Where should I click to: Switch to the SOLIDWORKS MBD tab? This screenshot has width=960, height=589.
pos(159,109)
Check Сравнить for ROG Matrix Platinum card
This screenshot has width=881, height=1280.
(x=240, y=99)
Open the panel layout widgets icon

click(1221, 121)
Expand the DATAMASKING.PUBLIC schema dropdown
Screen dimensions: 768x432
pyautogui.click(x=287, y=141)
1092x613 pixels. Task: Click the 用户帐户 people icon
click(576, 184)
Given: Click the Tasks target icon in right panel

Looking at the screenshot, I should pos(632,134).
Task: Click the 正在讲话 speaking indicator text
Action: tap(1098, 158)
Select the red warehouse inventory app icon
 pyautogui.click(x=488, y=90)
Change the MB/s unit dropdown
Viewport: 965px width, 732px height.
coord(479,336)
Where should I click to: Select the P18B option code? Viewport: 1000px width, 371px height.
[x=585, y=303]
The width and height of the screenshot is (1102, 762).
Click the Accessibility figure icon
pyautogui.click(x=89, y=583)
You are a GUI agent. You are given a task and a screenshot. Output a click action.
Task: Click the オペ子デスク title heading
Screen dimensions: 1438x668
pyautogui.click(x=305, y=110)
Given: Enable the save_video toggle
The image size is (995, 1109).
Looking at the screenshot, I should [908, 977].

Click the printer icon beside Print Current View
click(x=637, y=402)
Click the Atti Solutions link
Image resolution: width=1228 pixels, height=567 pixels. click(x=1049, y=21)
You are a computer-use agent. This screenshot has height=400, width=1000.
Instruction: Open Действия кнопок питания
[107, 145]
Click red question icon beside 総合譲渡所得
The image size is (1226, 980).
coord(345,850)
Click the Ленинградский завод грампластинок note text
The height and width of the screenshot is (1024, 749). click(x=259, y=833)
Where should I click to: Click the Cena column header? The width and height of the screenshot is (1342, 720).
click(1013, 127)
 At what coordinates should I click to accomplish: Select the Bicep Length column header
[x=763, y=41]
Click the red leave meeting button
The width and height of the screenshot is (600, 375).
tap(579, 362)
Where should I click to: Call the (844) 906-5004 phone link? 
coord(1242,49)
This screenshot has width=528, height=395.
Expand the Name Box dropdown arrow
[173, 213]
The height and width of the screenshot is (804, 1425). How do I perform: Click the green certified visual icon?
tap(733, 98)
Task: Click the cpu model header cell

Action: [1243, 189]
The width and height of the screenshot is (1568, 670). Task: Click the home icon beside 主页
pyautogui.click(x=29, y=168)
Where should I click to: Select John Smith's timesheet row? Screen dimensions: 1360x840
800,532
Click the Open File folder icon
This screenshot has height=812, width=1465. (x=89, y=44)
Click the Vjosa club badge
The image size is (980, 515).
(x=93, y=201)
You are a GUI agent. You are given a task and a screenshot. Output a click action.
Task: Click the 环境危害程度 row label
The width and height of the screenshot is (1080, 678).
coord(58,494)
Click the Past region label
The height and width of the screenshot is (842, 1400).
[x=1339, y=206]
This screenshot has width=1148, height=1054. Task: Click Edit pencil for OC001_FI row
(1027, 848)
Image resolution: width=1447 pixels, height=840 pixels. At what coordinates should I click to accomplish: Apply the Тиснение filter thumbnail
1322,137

PROBLEM DESCRIPTION => All lines above are to be transcribed exactly.

RESULT OF THIS TASK =>
Where should I click to: Switch to the SOLIDWORKS MBD tab? This screenshot has width=960, height=589.
pos(159,109)
Check Сравнить for ROG Matrix Platinum card
This screenshot has width=881, height=1280.
(x=240, y=99)
Open the panel layout widgets icon

click(1221, 121)
Expand the DATAMASKING.PUBLIC schema dropdown
Screen dimensions: 768x432
pyautogui.click(x=287, y=141)
1092x613 pixels. Task: Click the 用户帐户 people icon
click(576, 184)
Given: Click the Tasks target icon in right panel

Looking at the screenshot, I should pos(632,134).
Task: Click the 正在讲话 speaking indicator text
Action: tap(1098, 158)
Select the red warehouse inventory app icon
 pyautogui.click(x=488, y=90)
Change the MB/s unit dropdown
Viewport: 965px width, 732px height.
coord(479,336)
Where should I click to: Select the P18B option code? Viewport: 1000px width, 371px height.
[x=585, y=303]
The width and height of the screenshot is (1102, 762).
Click the Accessibility figure icon
pyautogui.click(x=89, y=583)
You are a GUI agent. You are given a task and a screenshot. Output a click action.
Task: Click the オペ子デスク title heading
Screen dimensions: 1438x668
pyautogui.click(x=305, y=110)
Given: Enable the save_video toggle
The image size is (995, 1109).
Looking at the screenshot, I should [908, 977].

Click the printer icon beside Print Current View
click(x=637, y=402)
Click the Atti Solutions link
Image resolution: width=1228 pixels, height=567 pixels. click(x=1049, y=21)
You are a computer-use agent. This screenshot has height=400, width=1000.
Instruction: Open Действия кнопок питания
[107, 145]
Click red question icon beside 総合譲渡所得
The image size is (1226, 980).
coord(345,850)
Click the Ленинградский завод грампластинок note text
The height and width of the screenshot is (1024, 749). click(x=259, y=833)
Where should I click to: Click the Cena column header? The width and height of the screenshot is (1342, 720).
click(1013, 127)
 At what coordinates should I click to accomplish: Select the Bicep Length column header
[x=763, y=41]
Click the red leave meeting button
The width and height of the screenshot is (600, 375).
tap(579, 362)
Where should I click to: Call the (844) 906-5004 phone link? 
coord(1242,49)
This screenshot has width=528, height=395.
Expand the Name Box dropdown arrow
[173, 213]
The height and width of the screenshot is (804, 1425). How do I perform: Click the green certified visual icon?
tap(733, 98)
Task: Click the cpu model header cell

Action: [1243, 189]
The width and height of the screenshot is (1568, 670). Task: Click the home icon beside 主页
pyautogui.click(x=29, y=168)
Where should I click to: Select John Smith's timesheet row? Screen dimensions: 1360x840
800,532
Click the Open File folder icon
This screenshot has height=812, width=1465. (x=89, y=44)
Click the Vjosa club badge
The image size is (980, 515).
(x=93, y=201)
You are a GUI agent. You are given a task and a screenshot. Output a click action.
Task: Click the 环境危害程度 row label
The width and height of the screenshot is (1080, 678).
coord(58,494)
Click the Past region label
The height and width of the screenshot is (842, 1400).
[x=1339, y=206]
This screenshot has width=1148, height=1054. Task: Click Edit pencil for OC001_FI row
(1027, 848)
Image resolution: width=1447 pixels, height=840 pixels. At what coordinates should I click to accomplish: Apply the Тиснение filter thumbnail
1322,137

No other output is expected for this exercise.